### [ABOUT THIS EXERCISE]
Everything in the records below goes into the copy exactly, except the pictures.

* * *

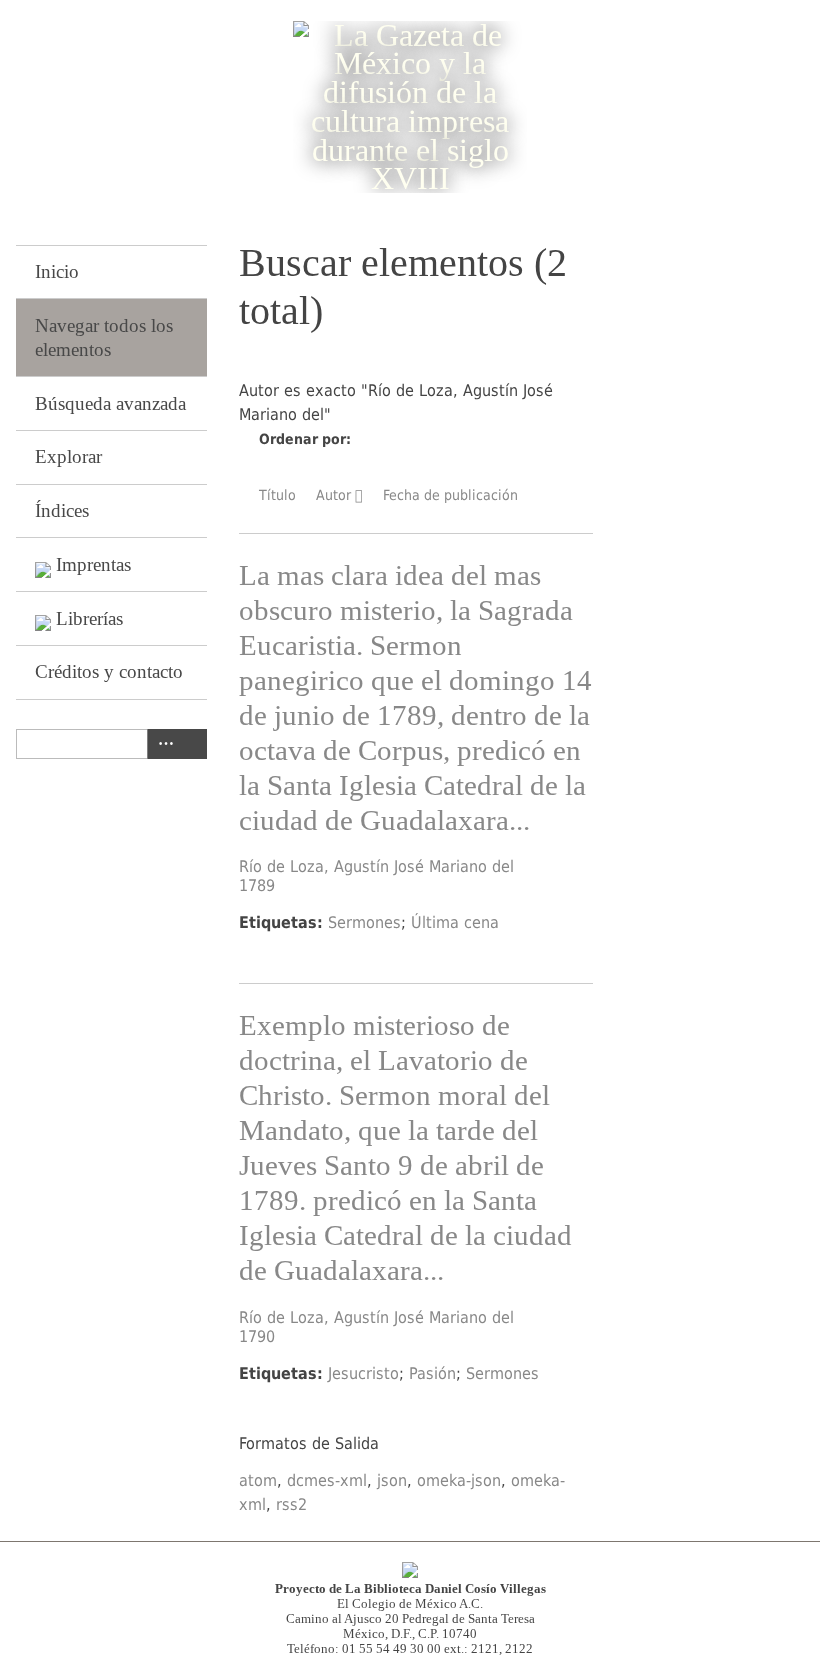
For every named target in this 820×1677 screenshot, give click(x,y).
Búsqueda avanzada (110, 403)
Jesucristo (363, 1373)
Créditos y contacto (109, 671)
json (392, 1480)
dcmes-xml (327, 1480)
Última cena (455, 922)
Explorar (68, 456)
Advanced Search (162, 744)
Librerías (89, 618)
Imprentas (93, 564)
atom (258, 1480)
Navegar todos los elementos (104, 337)
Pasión (432, 1373)
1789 (257, 885)
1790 (257, 1336)
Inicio (57, 271)
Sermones (364, 922)
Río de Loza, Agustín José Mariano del (376, 866)
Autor (333, 495)
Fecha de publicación (450, 495)
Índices (62, 510)
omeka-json (459, 1480)
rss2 (291, 1504)
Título (277, 495)
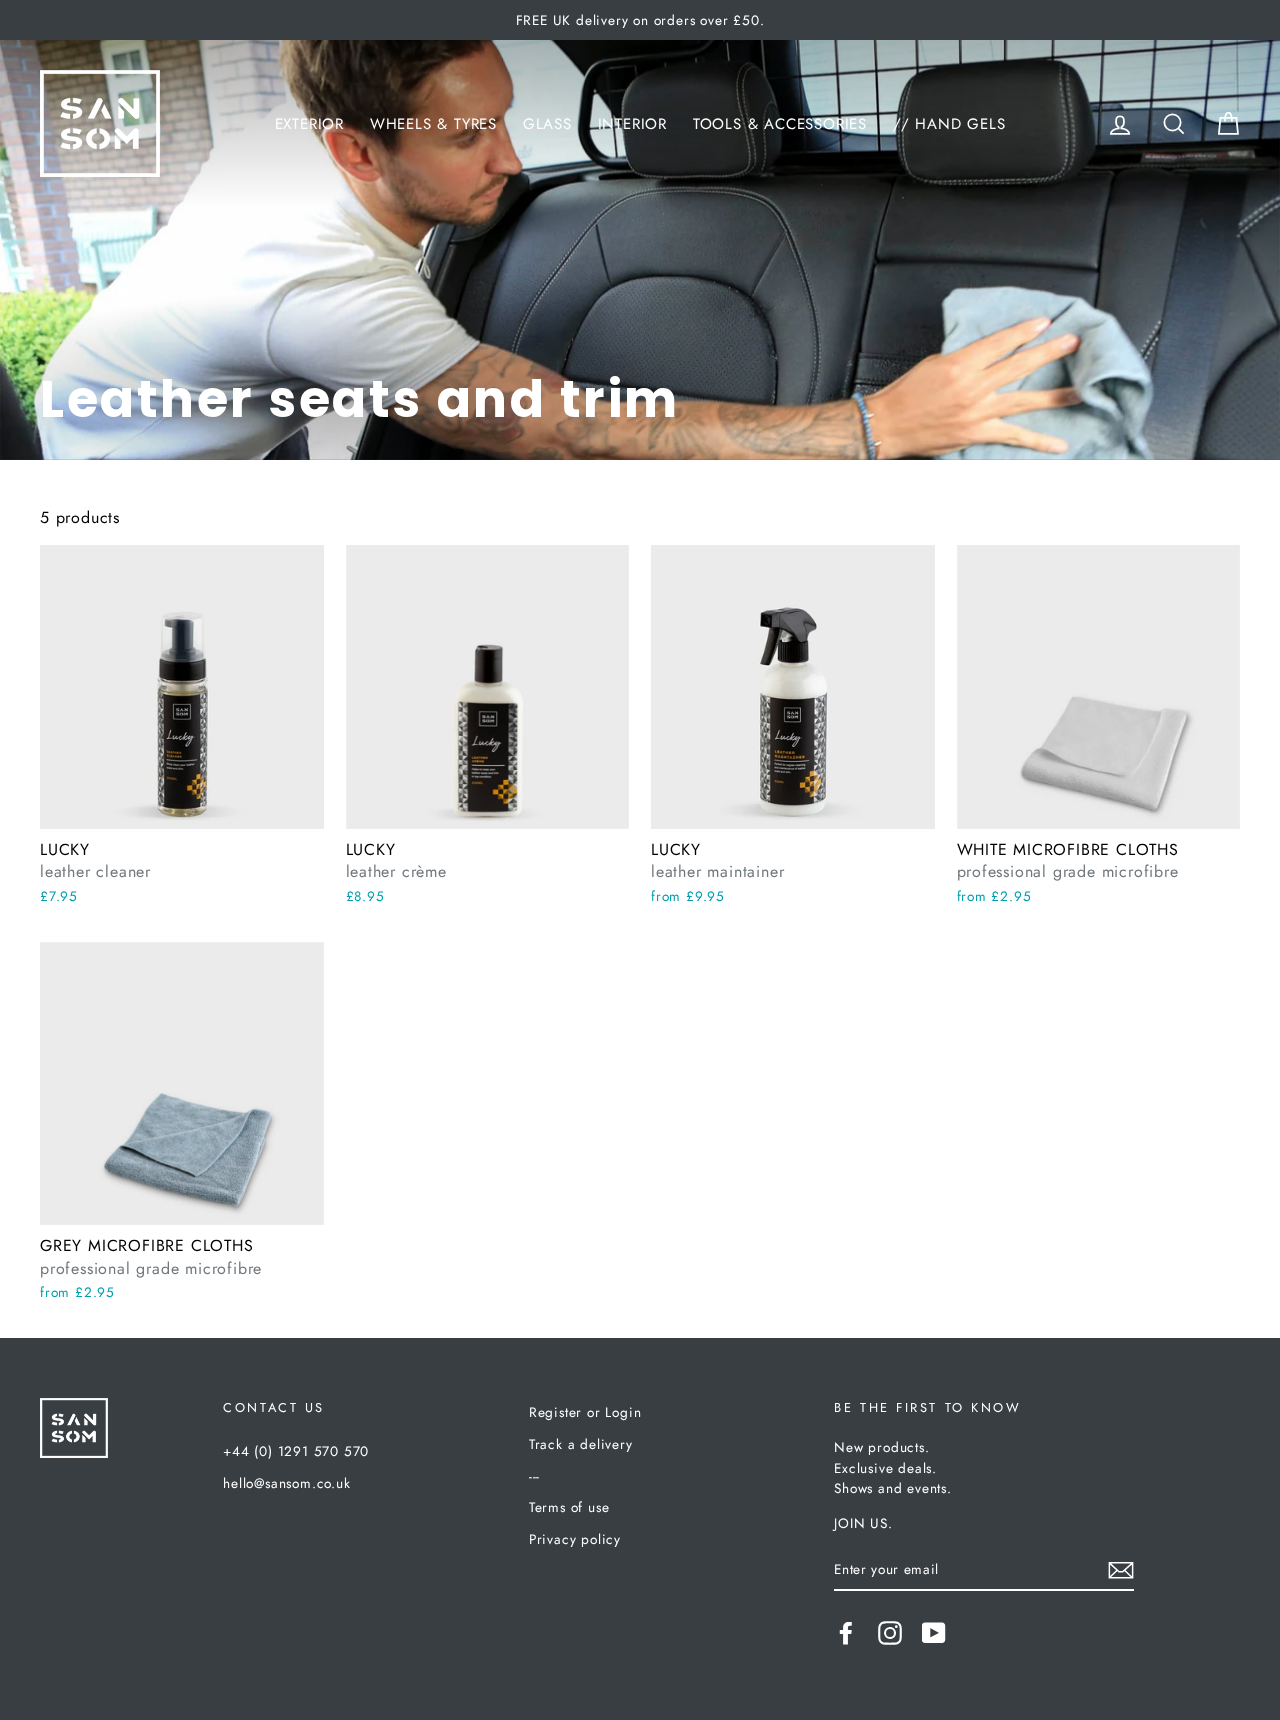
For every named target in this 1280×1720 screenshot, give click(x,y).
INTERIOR (632, 124)
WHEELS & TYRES (433, 124)
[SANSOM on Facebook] (846, 1633)
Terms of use (569, 1507)
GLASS (547, 124)
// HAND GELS (949, 124)
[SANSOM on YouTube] (934, 1633)
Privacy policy (575, 1539)
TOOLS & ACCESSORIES (780, 124)
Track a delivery (581, 1444)
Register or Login (585, 1412)
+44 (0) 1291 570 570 (296, 1451)
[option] (640, 20)
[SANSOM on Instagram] (890, 1633)
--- (534, 1476)
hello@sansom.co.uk (286, 1483)
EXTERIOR (309, 124)
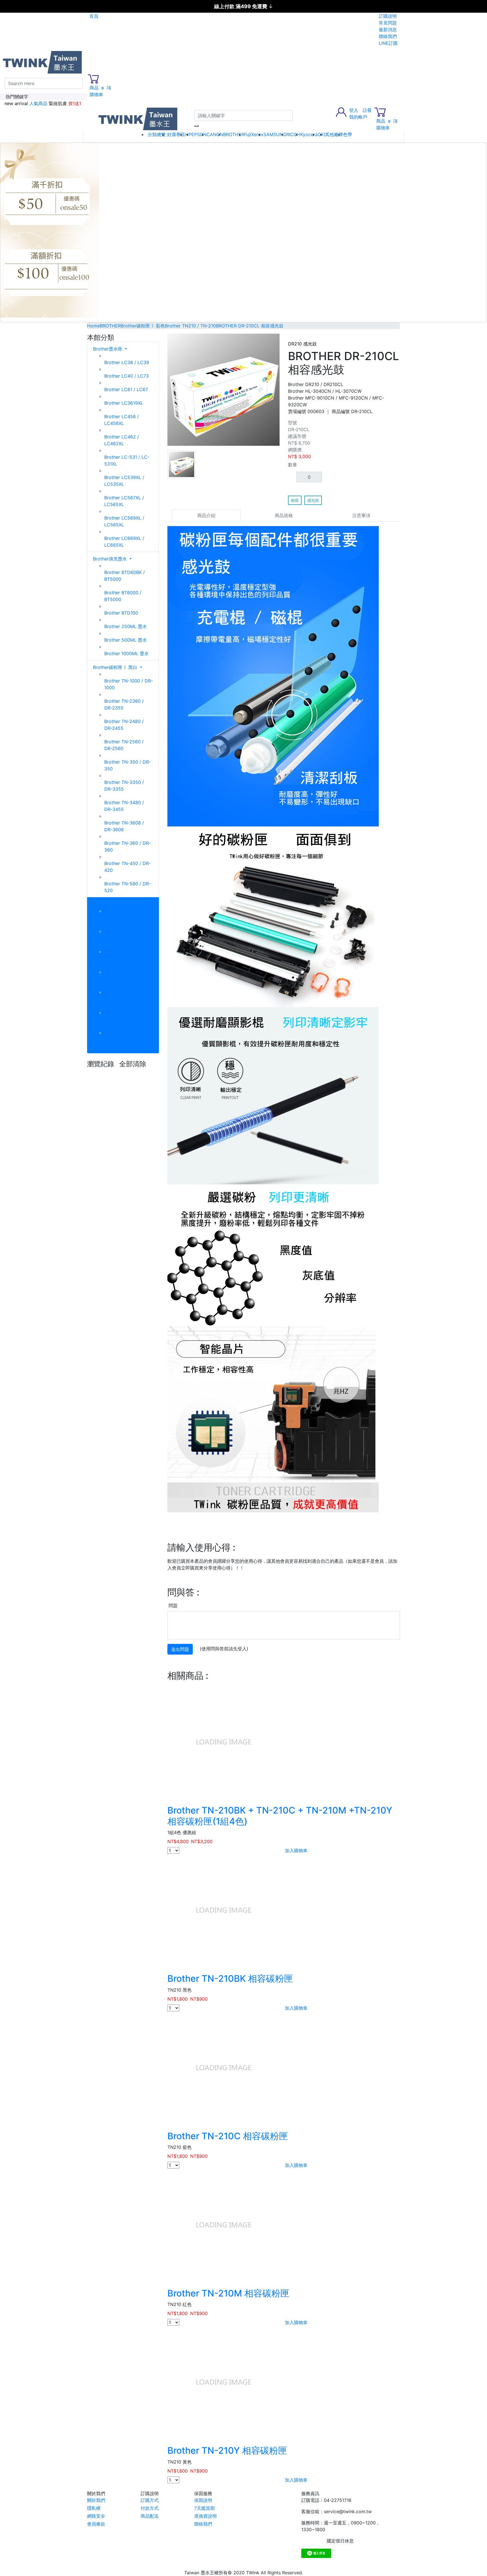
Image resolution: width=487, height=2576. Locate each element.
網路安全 (96, 2516)
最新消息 (388, 29)
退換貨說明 (205, 2516)
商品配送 (150, 2516)
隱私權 (94, 2508)
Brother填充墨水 (110, 559)
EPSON (199, 134)
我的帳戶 (358, 117)
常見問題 (388, 23)
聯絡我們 (388, 36)
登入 (353, 110)
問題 (173, 1605)
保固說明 (203, 2500)
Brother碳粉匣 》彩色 (116, 904)
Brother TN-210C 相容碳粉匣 (227, 2136)
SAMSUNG (275, 134)
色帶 (347, 134)
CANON (215, 134)
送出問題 (180, 1649)
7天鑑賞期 (204, 2508)
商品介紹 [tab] (206, 515)
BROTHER (233, 134)
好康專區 (176, 134)
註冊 (367, 110)
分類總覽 (157, 134)
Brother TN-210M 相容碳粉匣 (228, 2293)
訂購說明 (388, 16)
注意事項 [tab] (361, 515)
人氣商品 (38, 103)
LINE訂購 (388, 43)
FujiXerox (254, 134)
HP (188, 134)
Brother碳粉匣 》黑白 (116, 667)
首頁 (93, 16)
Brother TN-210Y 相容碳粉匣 (227, 2450)
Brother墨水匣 (108, 349)
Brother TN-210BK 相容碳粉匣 (230, 1978)
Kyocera (309, 134)
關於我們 (96, 2500)
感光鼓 (313, 500)
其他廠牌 (334, 134)
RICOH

* * *

### [RESPONSE FOR THIS EXERCISE]
For every named target in this 820×1677 screenshot, give click(x,y).
Búsqueda avanzada (110, 403)
Jesucristo (363, 1373)
Créditos y contacto (109, 671)
json (392, 1480)
dcmes-xml (327, 1480)
Última cena (455, 922)
Explorar (68, 456)
Advanced Search (162, 744)
Librerías (89, 618)
Imprentas (93, 564)
atom (258, 1480)
Navegar todos los elementos (104, 337)
Pasión (432, 1373)
1789 (257, 885)
1790 (257, 1336)
Inicio (57, 271)
Sermones (364, 922)
Río de Loza, Agustín José Mariano del (376, 866)
Autor (333, 495)
Fecha de publicación (450, 495)
Índices (62, 510)
omeka-json (459, 1480)
rss2 (291, 1504)
Título (277, 495)
For every named target in this 1280×1720 screenshot, give click(x,y).
INTERIOR (632, 124)
WHEELS & TYRES (433, 124)
[SANSOM on Facebook] (846, 1633)
Terms of use (569, 1507)
GLASS (547, 124)
// HAND GELS (949, 124)
[SANSOM on YouTube] (934, 1633)
Privacy policy (575, 1539)
TOOLS & ACCESSORIES (780, 124)
Track a delivery (581, 1444)
Register or Login (585, 1412)
+44 (0) 1291 570 570 (296, 1451)
[option] (640, 20)
[SANSOM on Instagram] (890, 1633)
--- (534, 1476)
hello@sansom.co.uk (286, 1483)
EXTERIOR (309, 124)
Image resolution: width=487, height=2576. Locate each element.
網路安全 (96, 2516)
最新消息 (388, 29)
退換貨說明 (205, 2516)
商品配送 (150, 2516)
隱私權 (94, 2508)
Brother填充墨水 (110, 559)
EPSON (199, 134)
我的帳戶 (358, 117)
常見問題 (388, 23)
聯絡我們 (388, 36)
登入 (353, 110)
問題 (173, 1605)
保固說明 (203, 2500)
Brother碳粉匣 》彩色 (116, 904)
Brother TN-210C 相容碳粉匣 (227, 2136)
SAMSUNG (275, 134)
色帶 (347, 134)
CANON (215, 134)
送出問題 (180, 1649)
7天鑑賞期 (204, 2508)
商品介紹 [tab] (206, 515)
BROTHER (233, 134)
好康專區 (176, 134)
註冊 (367, 110)
分類總覽 (157, 134)
Brother TN-210M 相容碳粉匣 (228, 2293)
訂購說明 (388, 16)
注意事項 [tab] (361, 515)
人氣商品 (38, 103)
LINE訂購 (388, 43)
FujiXerox (254, 134)
HP (188, 134)
Brother碳粉匣 》黑白 (116, 667)
首頁 (93, 16)
Brother TN-210Y 相容碳粉匣 (227, 2450)
Brother墨水匣 (108, 349)
Brother TN-210BK 相容碳粉匣 (230, 1978)
Kyocera (309, 134)
關於我們 (96, 2500)
感光鼓 (313, 500)
其他廠牌 (334, 134)
RICOH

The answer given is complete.